Correva l’ottobre del 1912 quando apparve a puntate,
sulle pagine del pulp-magazine The All-Story, il
primo romanzo del ciclo di Tarzan of the Apes, poi
raccolto in volume nel 1914 (inaugurando una serie che avrebbe
registrato 25 romanzi basati sulle gesta del lord selvaggio). In
virtù dei meccanismi di sedimentazione tipici della prima
serialità, il romanzo cominciò ad avere successo
con gli episodi della prima metà dell’anno
successivo, quando il plot e
l’originalità della situazione narrativa,
accompagnata da un corredo di immagini ancora ridotto ma già
potentemente evocativo, colpì intimamente il pubblico di
massa dei lettori.
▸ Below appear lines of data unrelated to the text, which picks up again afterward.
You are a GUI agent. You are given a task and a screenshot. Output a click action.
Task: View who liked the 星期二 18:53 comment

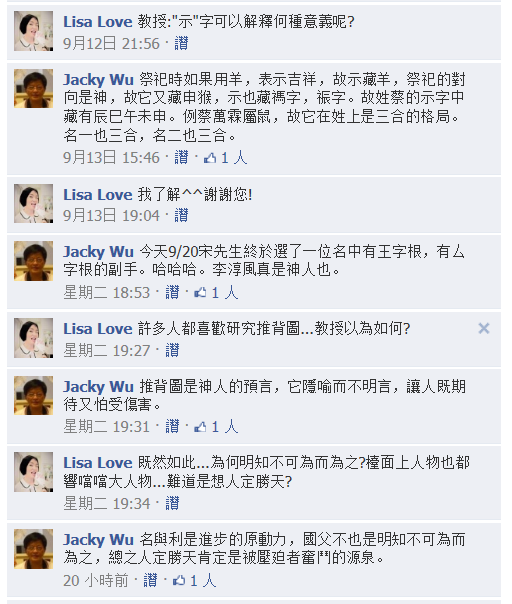tap(225, 293)
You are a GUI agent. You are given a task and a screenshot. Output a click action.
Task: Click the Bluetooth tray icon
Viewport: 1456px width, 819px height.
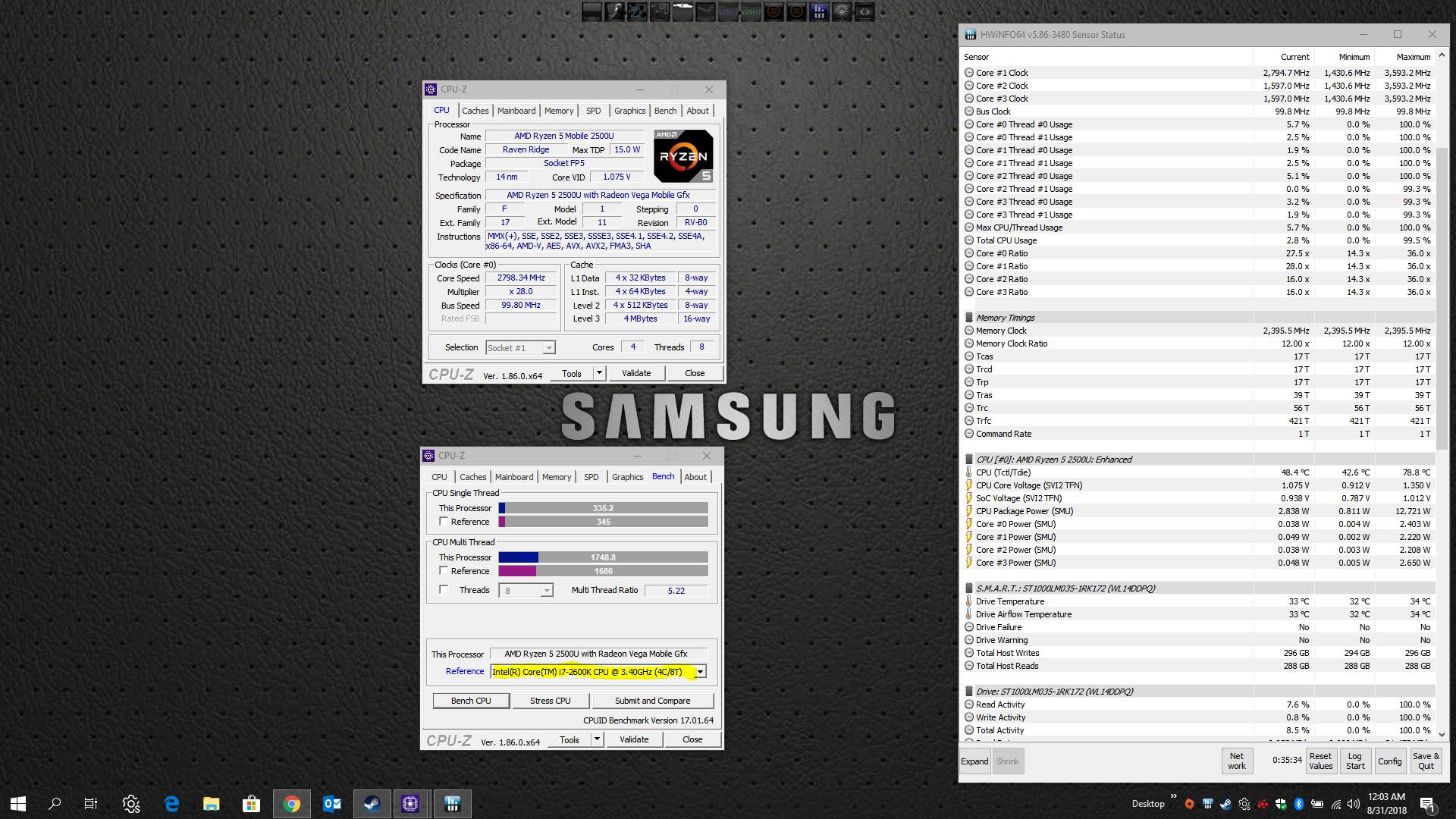point(1298,804)
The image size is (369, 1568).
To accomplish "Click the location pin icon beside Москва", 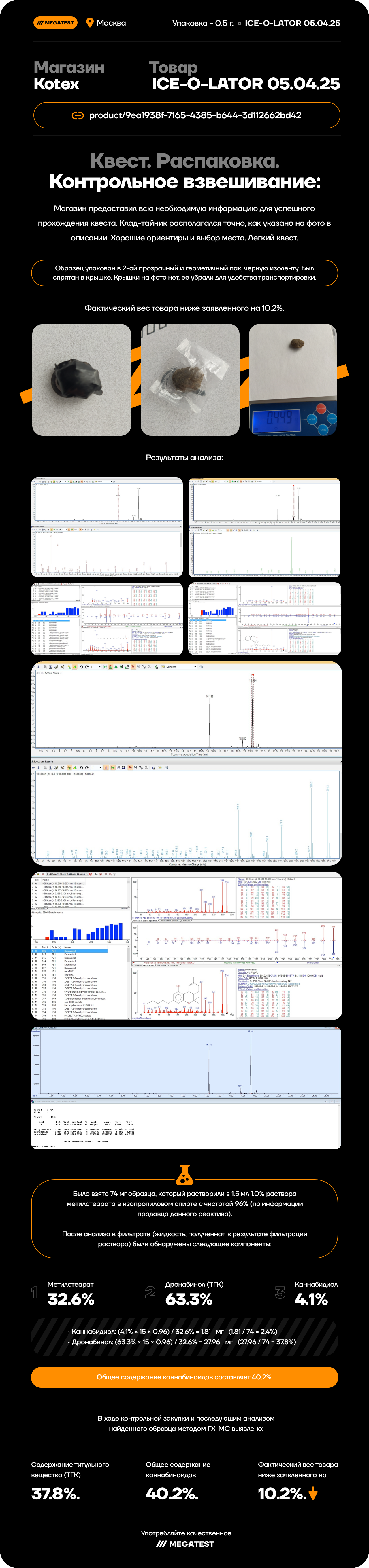I will (89, 23).
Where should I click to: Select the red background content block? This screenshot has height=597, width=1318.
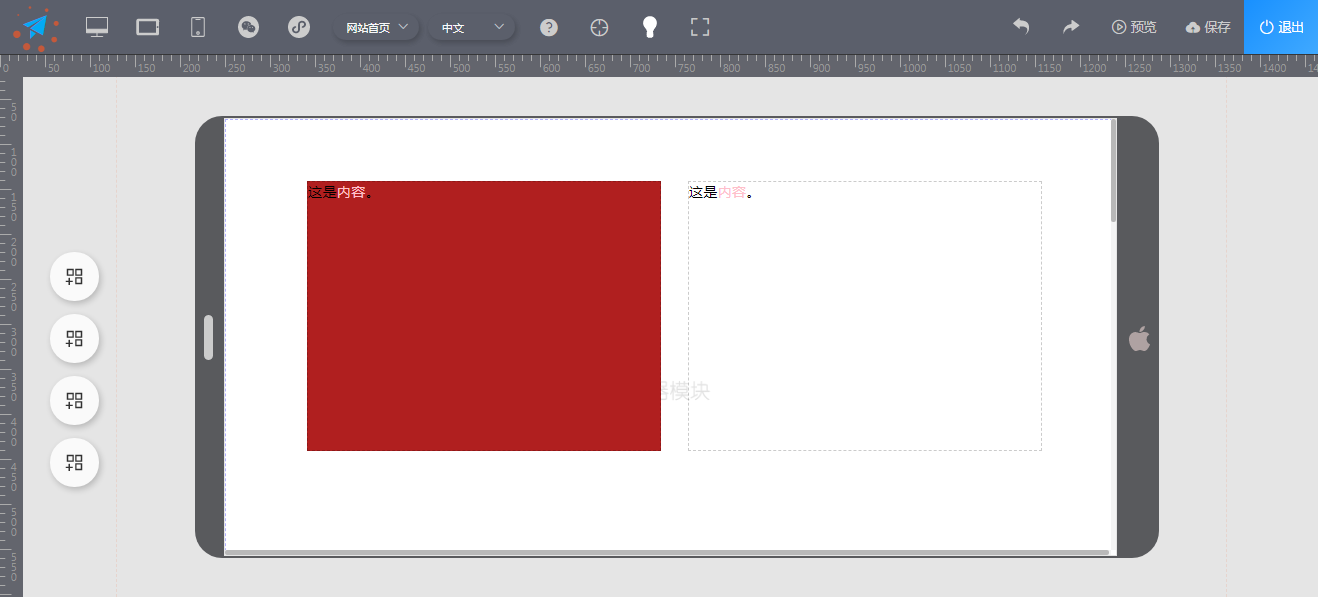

Quello che abbiamo sin qui citato costituisce un
arco di date assai interessante dal punto di vista dei processi
simbolici che concorreranno a determinare il profilo del Novecento. Ad
esempio, il 1912 è l’anno in cui affonda il
Titanic, ovvero il momento in cui si istituisce in tutta
“evidenza” la cifra catastrofica –
fondata sul conflitto tra tecnica, lusso e classi sociali –
del secolo breve. Il 1914 è invece l’anno in cui
si innesca la deflagrante crisi di crescenza del capitale costituita
dalla Grande Guerra. In altri termini, il nuovo secolo si presenta ad
una umanità culturalmente ancora collocata
nell’orizzonte ideologico dell’Ottocento palesando
uno straordinario quanto critico potenziale di innovazione. Tarzan
fa parte di questo processo, ed il motivo per cui il personaggio di
Edgar Rice Burroughs diventerà una delle icone
più rappresentative del secolo XX risiede esattamente nella
sua capacità di rappresentarne le dinamiche più
profonde. Soprattutto, Tarzan funziona non solo e non tanto nelle
produzioni letterarie di massa in cui nasce, quanto nei corollari
figurativi e nelle mediatizzazioni attraverso cui viene tradotto su
piani di visibilità collettiva sempre più spinti.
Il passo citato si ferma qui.